Quantum Chemical Studies on the Structural, Electronic, and Vibrational Properties of Boron Carbonitride Nanotubes
Raúl Mendoza-Báez, Dolores Garcia-Toral, María Teresa Romero de la Cruz, Aracely del Carmen Martínez Olguín, Víctor M. Vázquez-Báez, Gregorio Hernández Cocoletzi, Juan Francisco Rivas-Silva

TL;DR
This paper studies the properties of boron carbonitride nanotubes using quantum chemistry to explore their structure, electronic behavior, and potential applications.
Contribution
The study reveals how nanotube length affects electronic and solubility properties, enabling fine-tuning for nanoscale applications.
Findings
Longer BC2N nanotubes exhibit increased electrophilic character and improved solubility in water.
Semiconductor-to-semimetallic transitions occur with increasing nanotube length, affecting conductivity.

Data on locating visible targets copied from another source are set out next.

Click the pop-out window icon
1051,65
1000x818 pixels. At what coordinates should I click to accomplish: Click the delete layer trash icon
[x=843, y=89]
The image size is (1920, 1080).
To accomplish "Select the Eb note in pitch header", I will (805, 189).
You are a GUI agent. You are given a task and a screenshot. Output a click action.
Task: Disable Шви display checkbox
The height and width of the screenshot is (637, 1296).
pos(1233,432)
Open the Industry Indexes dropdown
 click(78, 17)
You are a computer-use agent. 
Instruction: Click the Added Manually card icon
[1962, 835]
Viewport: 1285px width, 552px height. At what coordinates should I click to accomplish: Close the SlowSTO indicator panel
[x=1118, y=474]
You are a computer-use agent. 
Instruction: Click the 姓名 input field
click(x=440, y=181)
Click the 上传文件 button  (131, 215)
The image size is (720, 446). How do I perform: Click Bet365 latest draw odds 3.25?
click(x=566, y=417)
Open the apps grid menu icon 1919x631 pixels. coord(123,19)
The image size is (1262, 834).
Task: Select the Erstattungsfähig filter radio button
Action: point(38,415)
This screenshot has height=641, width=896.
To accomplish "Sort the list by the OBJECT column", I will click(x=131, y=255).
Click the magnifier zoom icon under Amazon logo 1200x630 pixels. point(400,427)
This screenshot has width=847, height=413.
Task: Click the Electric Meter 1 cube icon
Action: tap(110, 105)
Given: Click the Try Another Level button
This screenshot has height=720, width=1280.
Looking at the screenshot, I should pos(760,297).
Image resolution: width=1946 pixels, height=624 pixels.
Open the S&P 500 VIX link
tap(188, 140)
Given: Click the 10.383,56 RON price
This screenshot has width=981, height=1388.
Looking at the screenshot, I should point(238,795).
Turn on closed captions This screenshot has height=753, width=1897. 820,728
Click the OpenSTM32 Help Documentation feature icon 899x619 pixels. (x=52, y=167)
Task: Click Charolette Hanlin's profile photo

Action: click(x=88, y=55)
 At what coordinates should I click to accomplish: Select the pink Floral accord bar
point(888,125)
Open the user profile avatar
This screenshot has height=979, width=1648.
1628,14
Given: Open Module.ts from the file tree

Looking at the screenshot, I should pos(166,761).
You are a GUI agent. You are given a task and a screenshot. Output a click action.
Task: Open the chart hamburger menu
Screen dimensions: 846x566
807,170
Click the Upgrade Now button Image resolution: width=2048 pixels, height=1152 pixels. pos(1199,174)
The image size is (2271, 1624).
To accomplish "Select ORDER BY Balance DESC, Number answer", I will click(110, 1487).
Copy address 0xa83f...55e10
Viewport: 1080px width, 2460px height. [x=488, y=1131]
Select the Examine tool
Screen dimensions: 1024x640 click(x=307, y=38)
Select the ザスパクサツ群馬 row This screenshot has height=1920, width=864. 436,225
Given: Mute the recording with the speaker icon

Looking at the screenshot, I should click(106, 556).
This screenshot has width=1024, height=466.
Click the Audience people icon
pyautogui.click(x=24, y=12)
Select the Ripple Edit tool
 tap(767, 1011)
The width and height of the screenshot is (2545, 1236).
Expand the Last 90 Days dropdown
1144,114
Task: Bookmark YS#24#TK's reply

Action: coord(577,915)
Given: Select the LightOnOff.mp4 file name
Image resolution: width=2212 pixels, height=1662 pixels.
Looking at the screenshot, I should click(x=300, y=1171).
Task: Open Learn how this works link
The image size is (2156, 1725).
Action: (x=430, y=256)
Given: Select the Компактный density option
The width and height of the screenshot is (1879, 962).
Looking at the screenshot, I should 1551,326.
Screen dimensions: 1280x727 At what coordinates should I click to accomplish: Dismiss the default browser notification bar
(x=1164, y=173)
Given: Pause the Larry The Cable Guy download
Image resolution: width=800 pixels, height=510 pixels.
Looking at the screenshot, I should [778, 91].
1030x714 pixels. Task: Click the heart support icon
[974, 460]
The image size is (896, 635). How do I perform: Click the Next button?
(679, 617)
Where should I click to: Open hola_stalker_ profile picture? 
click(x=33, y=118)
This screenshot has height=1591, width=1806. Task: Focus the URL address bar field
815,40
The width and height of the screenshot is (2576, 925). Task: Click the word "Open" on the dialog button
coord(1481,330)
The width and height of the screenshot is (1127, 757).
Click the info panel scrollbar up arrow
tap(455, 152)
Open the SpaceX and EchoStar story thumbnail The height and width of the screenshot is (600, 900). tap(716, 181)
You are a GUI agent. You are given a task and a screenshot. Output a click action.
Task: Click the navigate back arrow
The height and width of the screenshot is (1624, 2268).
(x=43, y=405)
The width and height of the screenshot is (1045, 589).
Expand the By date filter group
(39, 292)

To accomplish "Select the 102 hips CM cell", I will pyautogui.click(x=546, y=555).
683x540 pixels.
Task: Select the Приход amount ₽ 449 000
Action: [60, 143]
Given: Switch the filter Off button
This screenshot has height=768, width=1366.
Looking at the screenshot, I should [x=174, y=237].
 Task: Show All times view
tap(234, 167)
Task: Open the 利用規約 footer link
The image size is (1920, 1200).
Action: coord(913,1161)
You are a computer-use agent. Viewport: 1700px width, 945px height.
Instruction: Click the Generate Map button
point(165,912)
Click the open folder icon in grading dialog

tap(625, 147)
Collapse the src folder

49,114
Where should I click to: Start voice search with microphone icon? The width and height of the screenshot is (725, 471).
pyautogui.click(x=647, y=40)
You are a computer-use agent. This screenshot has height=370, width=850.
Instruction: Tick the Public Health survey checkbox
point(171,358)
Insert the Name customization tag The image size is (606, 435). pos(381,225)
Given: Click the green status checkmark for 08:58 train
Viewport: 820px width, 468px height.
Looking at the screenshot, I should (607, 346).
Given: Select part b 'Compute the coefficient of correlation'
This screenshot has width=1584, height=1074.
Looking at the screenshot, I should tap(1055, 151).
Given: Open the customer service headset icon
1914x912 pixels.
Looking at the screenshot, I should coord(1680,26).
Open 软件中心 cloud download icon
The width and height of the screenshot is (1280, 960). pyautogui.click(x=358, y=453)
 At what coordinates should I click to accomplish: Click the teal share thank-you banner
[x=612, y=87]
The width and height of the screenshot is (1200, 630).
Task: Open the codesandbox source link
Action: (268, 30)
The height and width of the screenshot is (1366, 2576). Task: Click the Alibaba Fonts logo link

Molecular electrostatic potential maps indicate regioselective reactivity potential for BC2N nanotubes.
Abstract
The structural, vibrational, and electronic properties of zigzag (n, 0) BC2N nanotubes are investigated in their most stable configuration, type IV. Studies are based on density functional theory (DFT) using the M06-2X/6-31G(d) level of theory. The property–structure relationship is investigated by focusing on the chirality index (n). Furthermore, to analyze the length dependence of the stability/reactivity of BC2N nanotubes, short (n = 5–14, s-BC2NNTs) and long (n = 5–13, l-BC2NNTs) nanotubes were proposed, with average lengths of 18.07 and 26.74 Å, respectively. Total energy minimization, assuming nonmagnetic nature and charge neutrality, yielded the ground state of all nanostructures. Results show that the electrophilicity and nucleophilicity indices exhibit that the BC2NNTs are electrophilic systems; however, an increase in the length of the nanotube triples its electrophilic…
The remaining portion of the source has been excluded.